Whether you love it or hate it, having a hidden index opens a tremendous can of worms.
If you ask around, few people would know the answers to semantic questions involving this. You get an inkling of how complex it is if you just COPY a series that's not at its head...the data before the index is not copied.
>> x: next "abcd"
== "bcd"
>> y: copy x
== "bcd"
>> back x
== "abcd"
>> back y
== "bcd"
This issue crops up everywhere. What about when you REDUCE a block into another? What about if you COMPOSE?
(UPDATE 1/23/2021: Red has some acknowledgment of the category of problems, see Red Issue #4810 and the linked tickets in, where differences between MAKE and COPY are mentioned)

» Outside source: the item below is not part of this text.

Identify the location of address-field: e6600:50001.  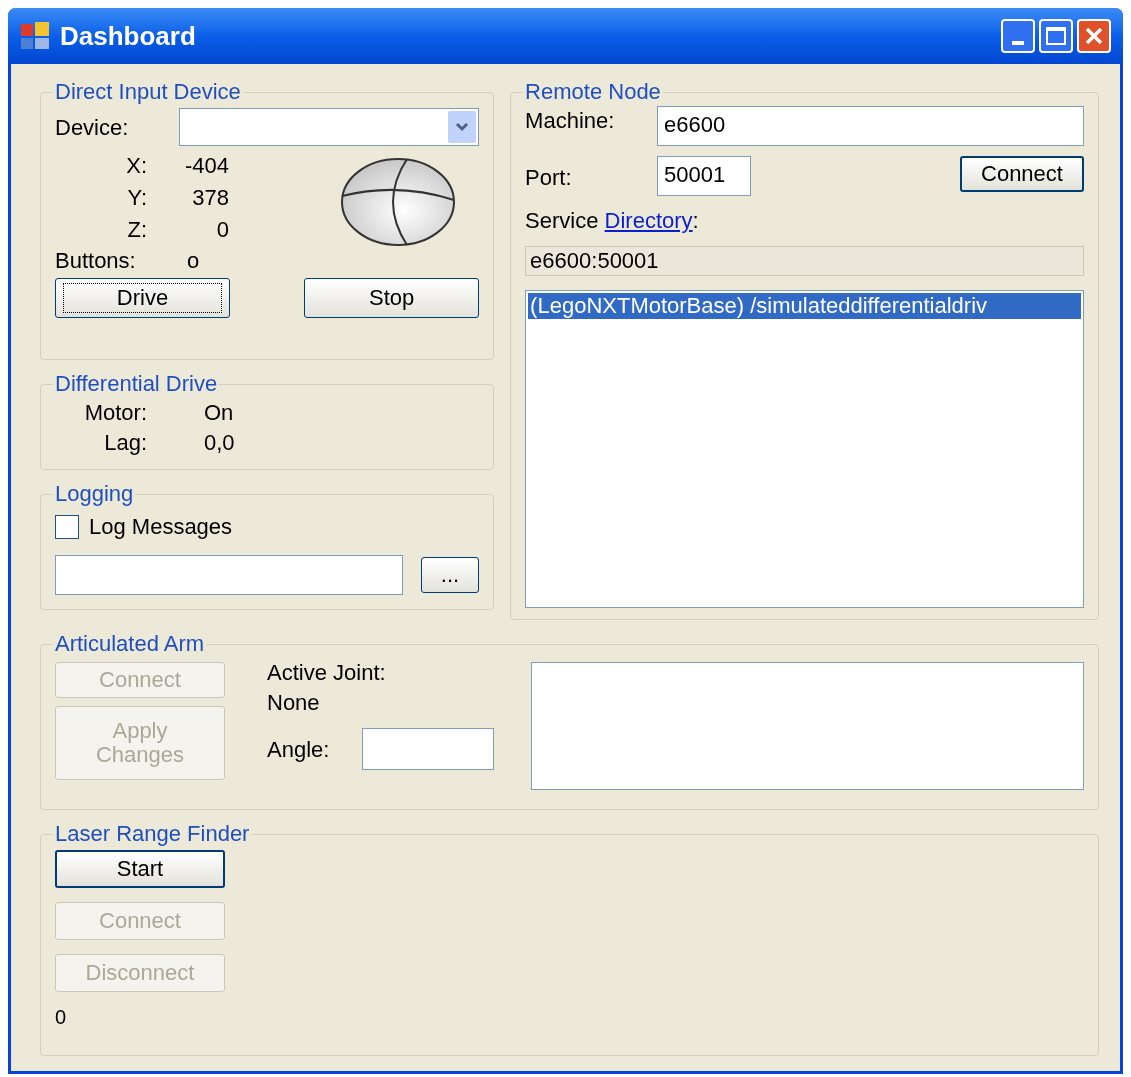
(804, 261).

It also means ANY-SERIES! are actually iterators on data that can be mutated through other references. If you are pointing into a string or block at index 1000, and someone clears all the data out of that string, your value cell still holds the index at 1000. What should the semantics be?

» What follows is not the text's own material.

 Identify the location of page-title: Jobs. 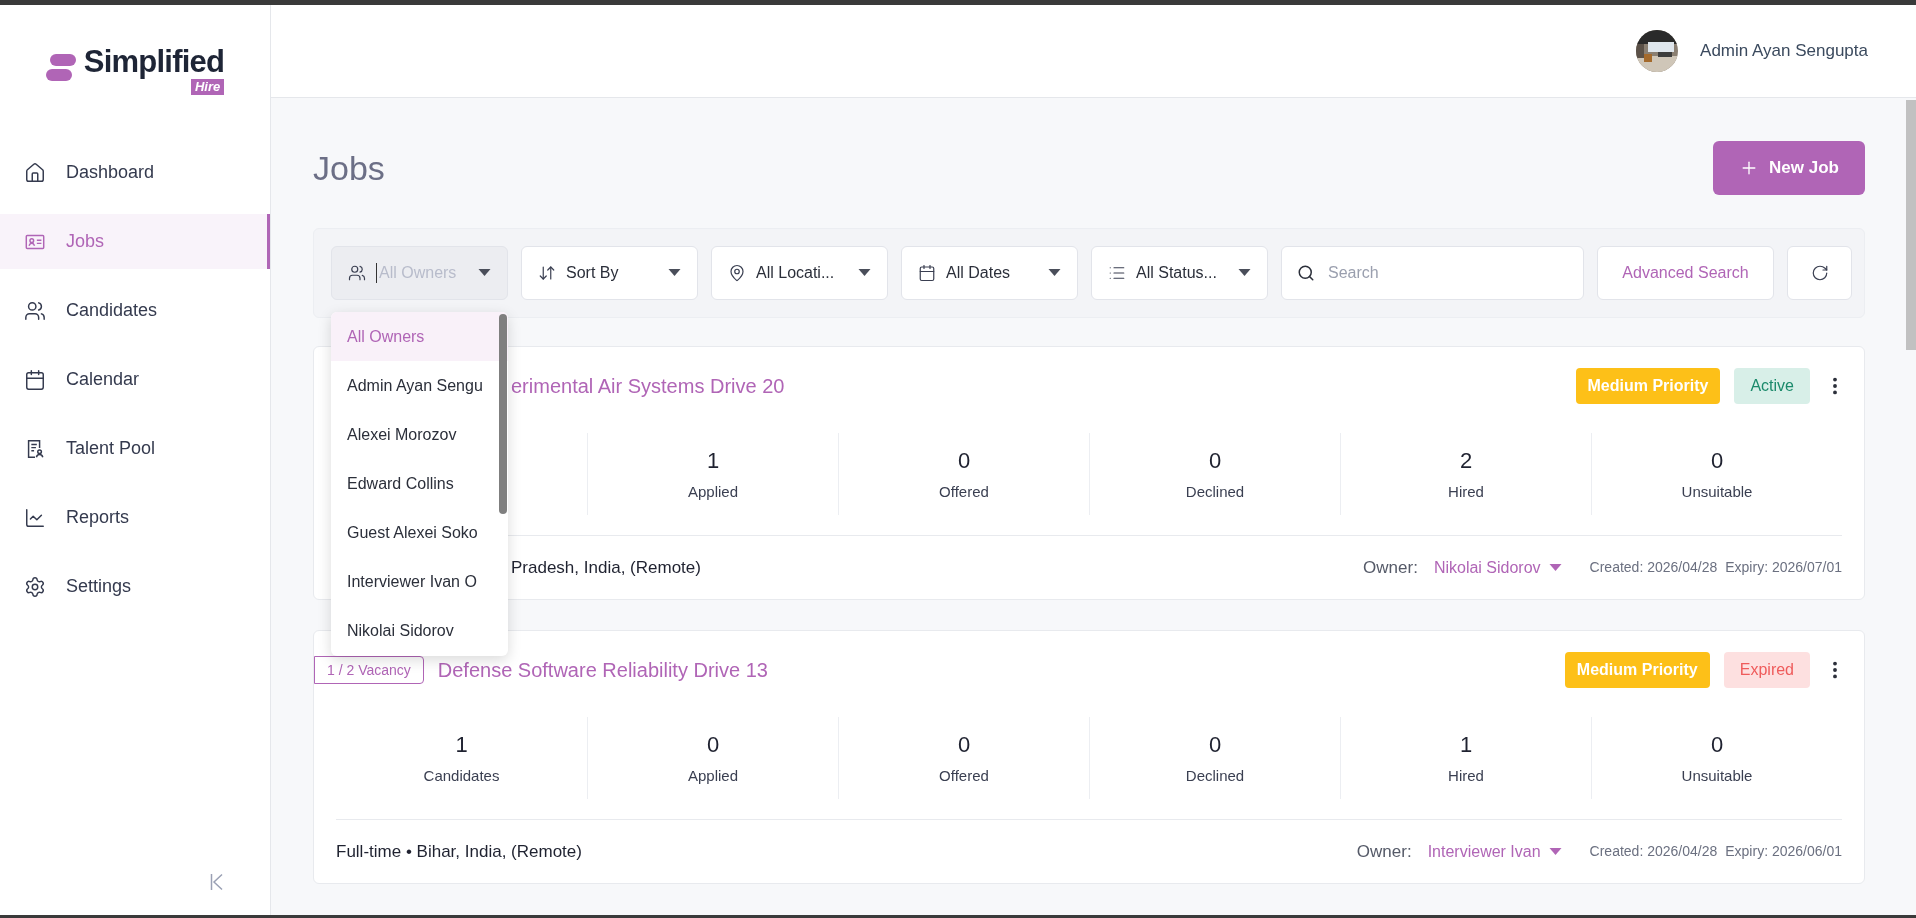
(349, 168).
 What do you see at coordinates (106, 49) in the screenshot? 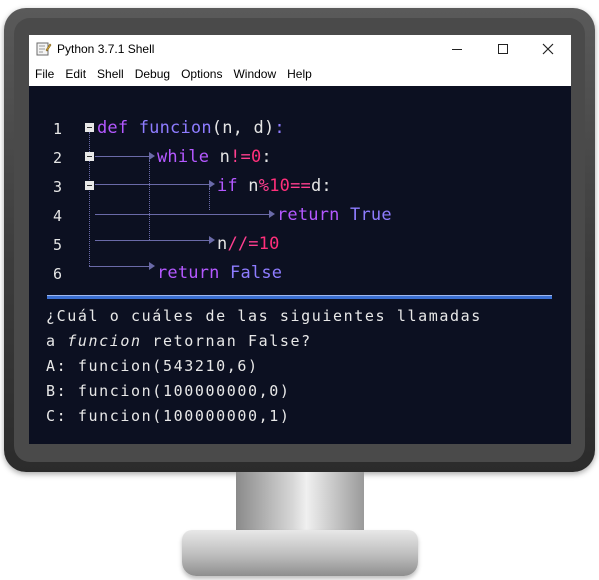
I see `window-title: Python 3.7.1 Shell` at bounding box center [106, 49].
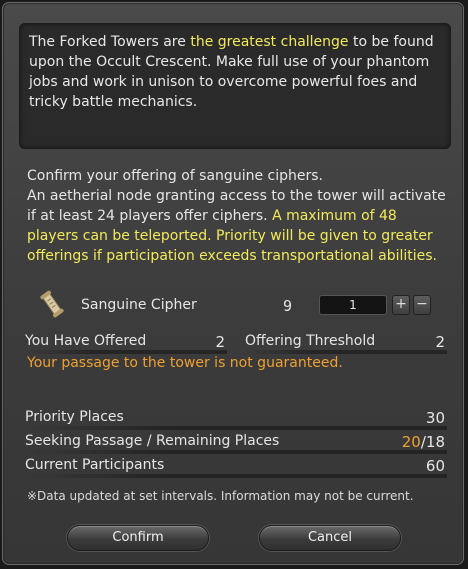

Firstly: why does Rebol have this feature at all?
For such a weird thing you'd have to think it would be good in some way. And it does have several concrete advantages:
-
It cuts memory use by more than half for series + index. The index is slipped into an otherwise-unused spot in a Rebol "cell". That spot is the size of a platform pointer. (R3-Alpha actually had another spot available, but Ren-C utilizes this for "binding", which is how blocks representing function bodies can stay connected to the specific instance of a function invocation they represent, to give "specific binding" on the words nested underneath them). Storing an independent index would require another INTEGER! cell. But it's worse than that, because that cell would need to live in a variable--meaning there'd have to be a context key cell for it.
-
It means you don't need multiple return values to return a series and an index.
-
It reduces the amount of code you have to write. It's not just a matter of putting the series and index into the same variable for the storage size that represents. It's all the storage and processing for the units of code in the references. Where today you can just pass
series
, you would have to passseries index
.
So weird though it may be, it's pragmatic. The language would be pretty different without it, and would need an iterator concept or it would be far worse.

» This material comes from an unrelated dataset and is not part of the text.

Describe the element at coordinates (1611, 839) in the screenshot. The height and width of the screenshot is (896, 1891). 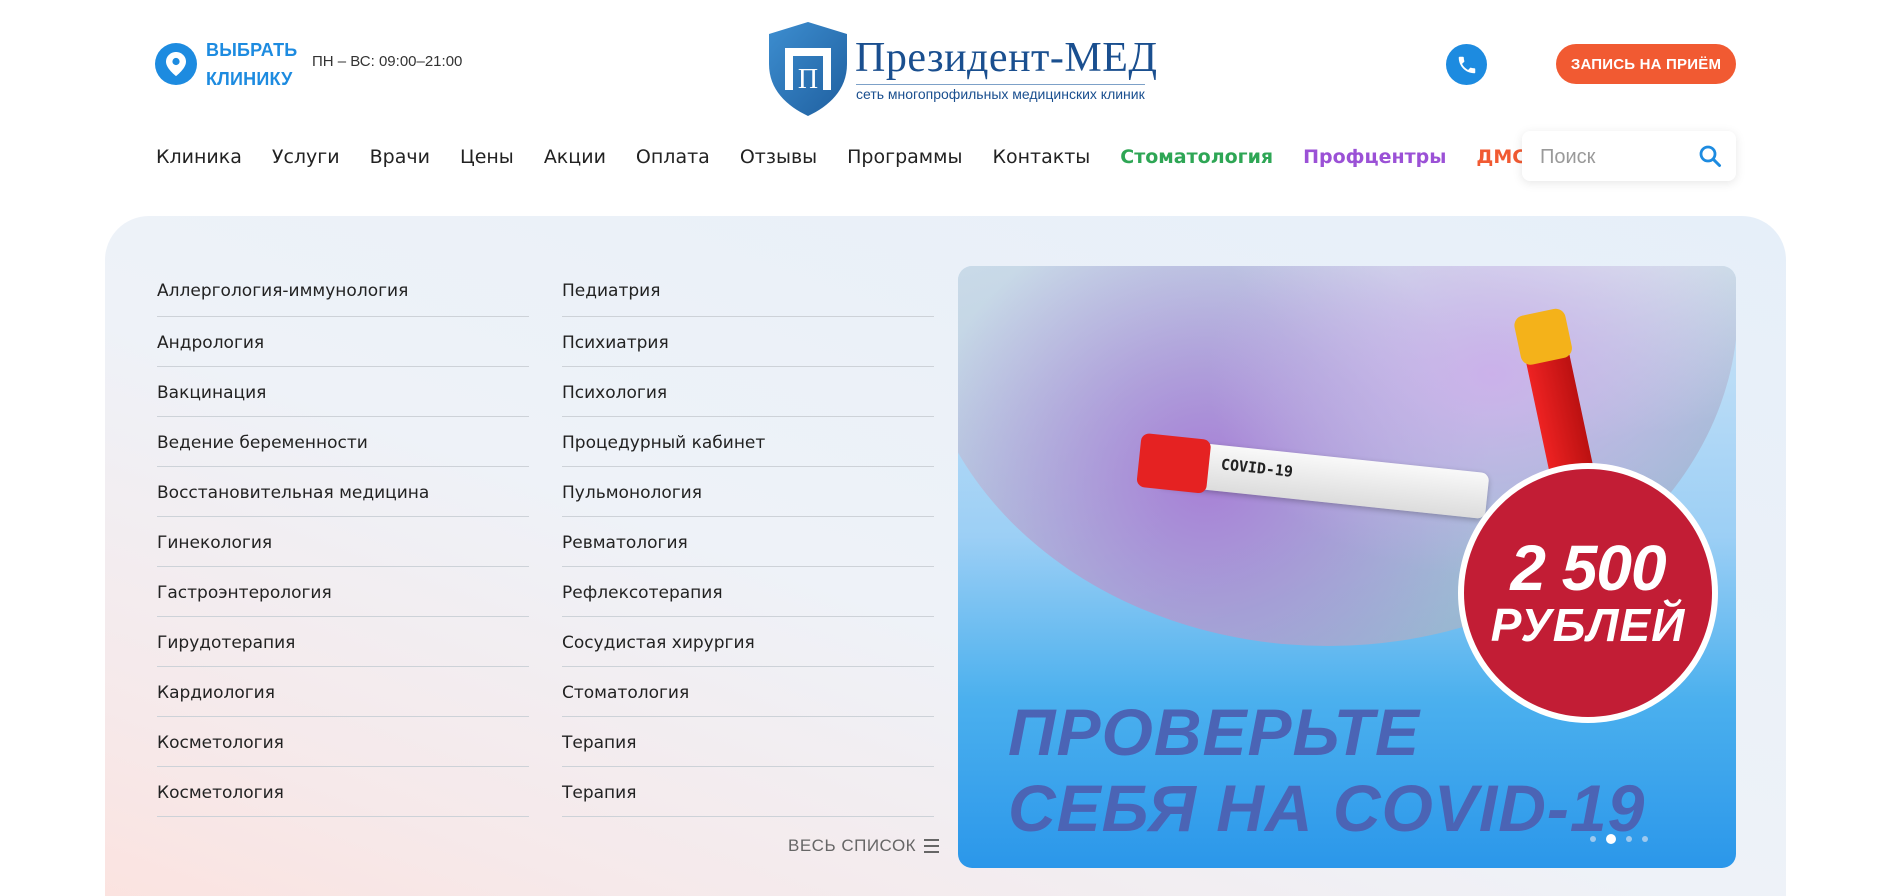
I see `slider-dot-active` at that location.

Beyond saving space, there's no "magic" involved
There's not any kind of "strong theoretical basis" for Rebol's inclusion of an index in an ANY-SERIES! value. It has all the weaknesses of an independent integer index in a C/JavaScript/Python-type language. Sticking it in the value itself solves nothing.
So I think it's a bad idea to have the behavior be any different from if the index was being held independently.
This means series should be able to hold an arbitrary integer... negative, or past the end. back back back "abc" should take 3 steps back from the head at 1, to be at index -2. And it should take next next next to get it forward to the head.
Every operation that can be done on a series with its internal index should thus be a synonym for doing that operation on at series index with an external index. This means instead of defining two sets of behaviors, we only have to define one.